No ordenamento jurídico espanhol, fora deste domínio laboral, a intervenção do agente será totalmente lícita,

por exemplo, nas situações em que este preste os seus serviços a um clube ou sociedade anónima desportiva. Também

não haverá impedimento jurídico algum nos casos em que o agente intervenha em representação de um praticante

profissional de desportos individuais.

Para suprir o obstáculo legal que advém da proibição da mediação com intenção lucrativa no âmbito laboral,

concordamos com a proposta supra enunciada de abrir uma excepção no caso dos agentes de jogadores, tendo em conta

o próprio interesse do trabalhador. Não se trata, verdadeiramente, de conceder privilégios a nenhuma classe, mas de

tratar de maneira diferente aqueles que são, de facto, diferentes, ou seja, os desportistas profissionais. O conteúdo e

âmbito desse tratamento diferenciador deverá ser alvo rigoroso desenvolvimento normativo.

Admitiremos a solução da mediação para estes contratos à luz do nosso ordenamento jurídico? O contrato de

mediação, que é um contrato legalmente atípico e nominado, consiste na convenção pela qual o mediador se vincula

para com o comitente, de modo independente e mediante retribuição, a preparar e a estabelecer uma relação de

negociação entre este e terceiros (os solicitados), tendo em vista a conclusão de um negócio jurídico. Trata-se de uma

modalidade do contrato de prestação de serviços que não tem regulamentação geral ao nível do Código Civil, dado que,

em regra, se integra no exercício de actividades comerciais. Trata-se de um contrato em que uma das partes se obriga a

conseguir interessado para certo negócio e aproximar esse interessado da outra parte.

:: Requisitos das tarefas ::
A. Segundo o excerto sobre os agentes desportivos, que grupo deve ser tratado de maneira diferente por ser, de facto, diferente?
B. Devolva sem alterações o trecho do excerto sobre os agentes desportivos que abre com as palavras "não haverá impedimento" e fecha com "rigoroso desenvolvimento normativo.".
O material apresentado a seguir não tem qualquer relação com o excerto.

:: Secção de dados ::
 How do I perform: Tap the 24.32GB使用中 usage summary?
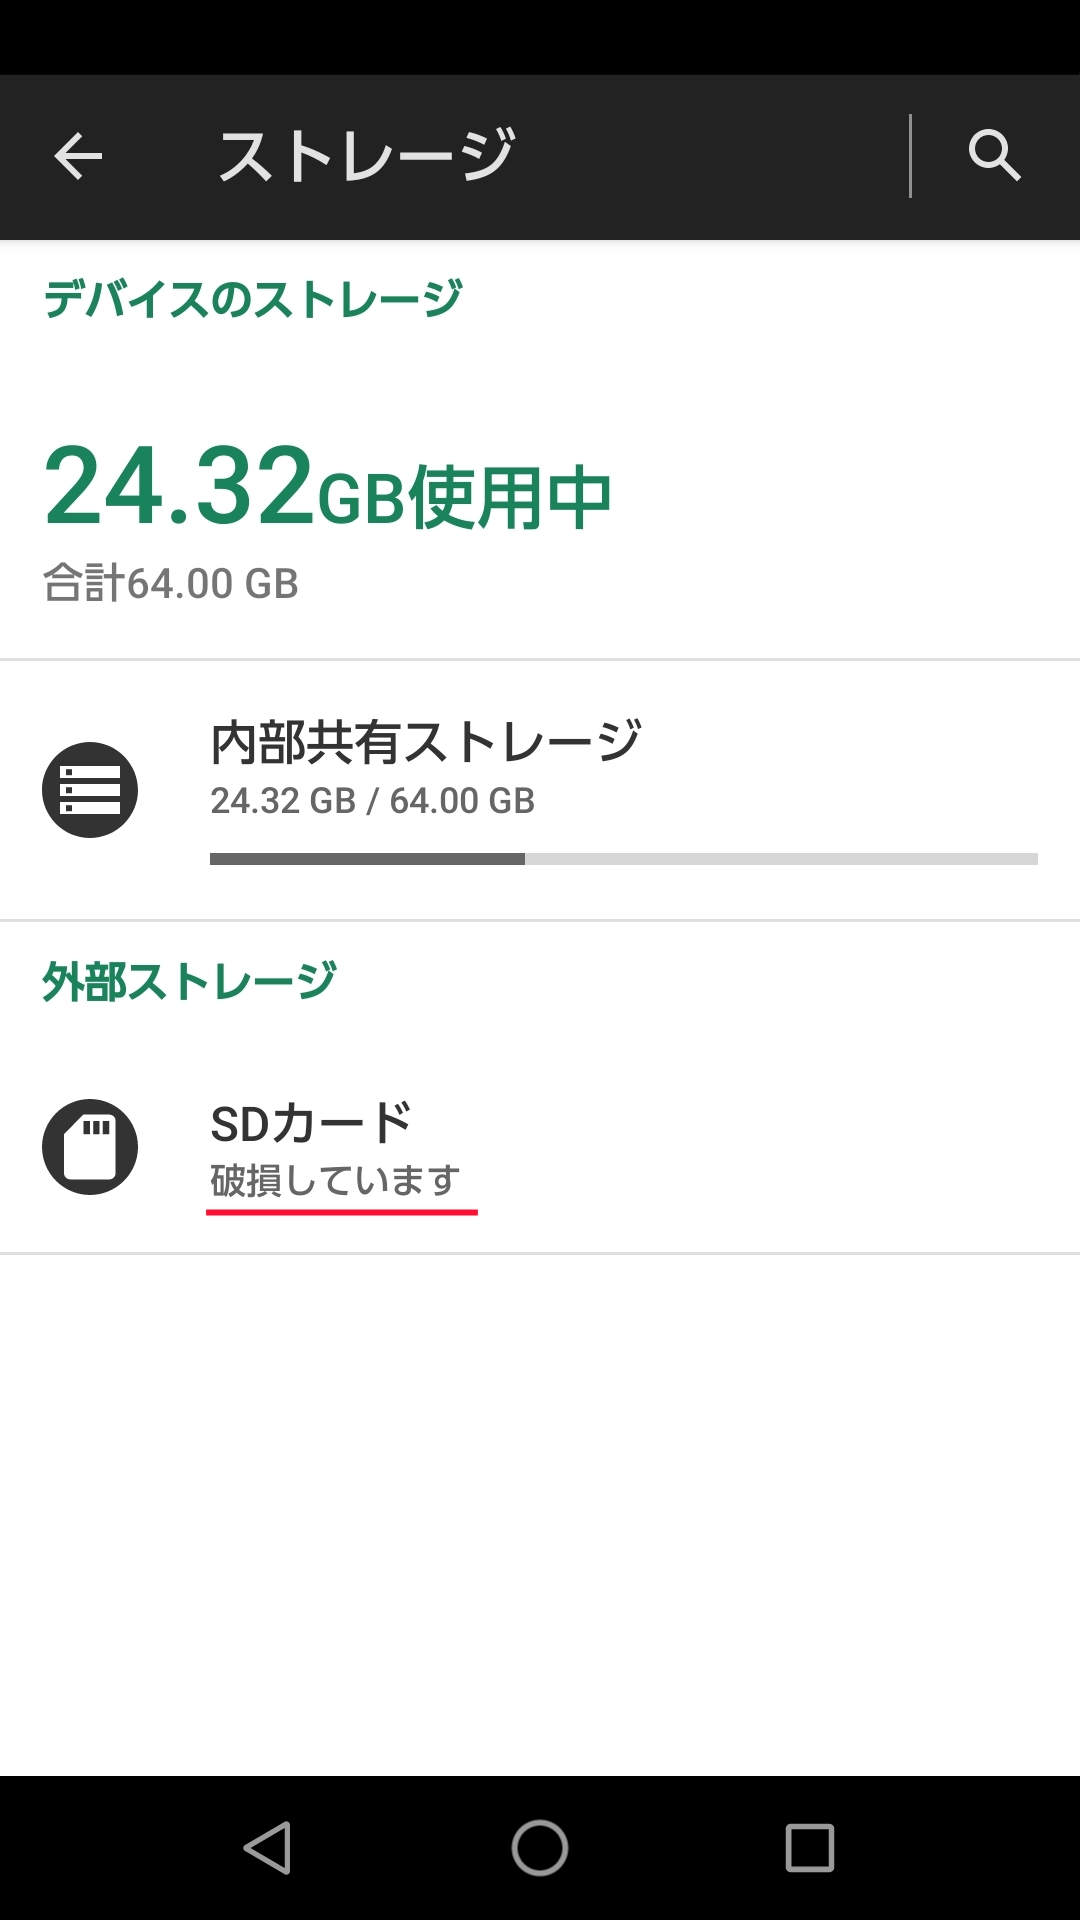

:: Respostas por tarefa ::
A. Os desportistas profissionais.

B.
não haverá impedimento jurídico algum nos casos em que o agente intervenha em representação de um praticante

profissional de desportos individuais.

Para suprir o obstáculo legal que advém da proibição da mediação com intenção lucrativa no âmbito laboral,

concordamos com a proposta supra enunciada de abrir uma excepção no caso dos agentes de jogadores, tendo em conta

o próprio interesse do trabalhador. Não se trata, verdadeiramente, de conceder privilégios a nenhuma classe, mas de

tratar de maneira diferente aqueles que são, de facto, diferentes, ou seja, os desportistas profissionais. O conteúdo e

âmbito desse tratamento diferenciador deverá ser alvo rigoroso desenvolvimento normativo.